(Pixel coordinate grounding data)

━━━

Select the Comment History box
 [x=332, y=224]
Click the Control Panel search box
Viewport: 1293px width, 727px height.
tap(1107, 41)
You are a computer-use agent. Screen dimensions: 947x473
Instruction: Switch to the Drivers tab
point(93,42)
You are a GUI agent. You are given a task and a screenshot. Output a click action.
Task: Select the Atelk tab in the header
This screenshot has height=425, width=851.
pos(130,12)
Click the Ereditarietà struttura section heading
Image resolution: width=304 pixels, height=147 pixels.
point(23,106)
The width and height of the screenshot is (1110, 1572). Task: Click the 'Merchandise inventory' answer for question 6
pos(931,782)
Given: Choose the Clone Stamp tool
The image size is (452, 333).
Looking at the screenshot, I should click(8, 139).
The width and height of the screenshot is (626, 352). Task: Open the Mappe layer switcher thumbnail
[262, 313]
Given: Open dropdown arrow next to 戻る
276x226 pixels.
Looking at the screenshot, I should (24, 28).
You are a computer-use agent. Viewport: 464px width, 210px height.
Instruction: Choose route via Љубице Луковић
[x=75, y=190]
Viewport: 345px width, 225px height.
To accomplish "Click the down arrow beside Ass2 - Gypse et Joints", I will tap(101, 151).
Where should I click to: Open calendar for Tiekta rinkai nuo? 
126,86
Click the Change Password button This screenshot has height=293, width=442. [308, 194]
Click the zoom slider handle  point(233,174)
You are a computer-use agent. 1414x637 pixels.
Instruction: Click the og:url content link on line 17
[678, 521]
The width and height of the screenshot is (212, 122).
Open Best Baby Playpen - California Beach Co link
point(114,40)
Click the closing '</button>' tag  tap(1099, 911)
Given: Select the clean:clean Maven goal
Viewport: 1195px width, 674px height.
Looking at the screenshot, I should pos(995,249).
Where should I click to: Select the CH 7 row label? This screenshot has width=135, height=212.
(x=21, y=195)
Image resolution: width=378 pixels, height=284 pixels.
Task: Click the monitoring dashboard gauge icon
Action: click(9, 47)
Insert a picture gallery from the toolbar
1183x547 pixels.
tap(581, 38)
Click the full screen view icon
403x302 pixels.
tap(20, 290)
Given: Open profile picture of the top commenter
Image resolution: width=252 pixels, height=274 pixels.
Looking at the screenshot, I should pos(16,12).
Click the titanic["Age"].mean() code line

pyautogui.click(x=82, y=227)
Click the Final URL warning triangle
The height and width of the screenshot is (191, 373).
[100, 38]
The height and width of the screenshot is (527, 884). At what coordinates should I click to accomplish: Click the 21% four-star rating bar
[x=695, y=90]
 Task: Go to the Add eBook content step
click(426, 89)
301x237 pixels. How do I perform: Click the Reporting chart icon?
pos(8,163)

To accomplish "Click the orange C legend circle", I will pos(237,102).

━━━

Copy only the stretch running from the line containing "Instruction: Click the" to the final line of the entries, both ends included, exactly as it stands.

#### Task result:
Instruction: Click the og:url content link on line 17
[678, 521]
The width and height of the screenshot is (212, 122).
Open Best Baby Playpen - California Beach Co link
point(114,40)
Click the closing '</button>' tag  tap(1099, 911)
Given: Select the clean:clean Maven goal
Viewport: 1195px width, 674px height.
Looking at the screenshot, I should pos(995,249).
Where should I click to: Select the CH 7 row label? This screenshot has width=135, height=212.
(x=21, y=195)
Image resolution: width=378 pixels, height=284 pixels.
Task: Click the monitoring dashboard gauge icon
Action: click(9, 47)
Insert a picture gallery from the toolbar
1183x547 pixels.
tap(581, 38)
Click the full screen view icon
403x302 pixels.
tap(20, 290)
Given: Open profile picture of the top commenter
Image resolution: width=252 pixels, height=274 pixels.
Looking at the screenshot, I should pos(16,12).
Click the titanic["Age"].mean() code line

pyautogui.click(x=82, y=227)
Click the Final URL warning triangle
The height and width of the screenshot is (191, 373).
[100, 38]
The height and width of the screenshot is (527, 884). At what coordinates should I click to accomplish: Click the 21% four-star rating bar
[x=695, y=90]
 Task: Go to the Add eBook content step
click(426, 89)
301x237 pixels. How do I perform: Click the Reporting chart icon?
pos(8,163)

To accomplish "Click the orange C legend circle", I will pos(237,102).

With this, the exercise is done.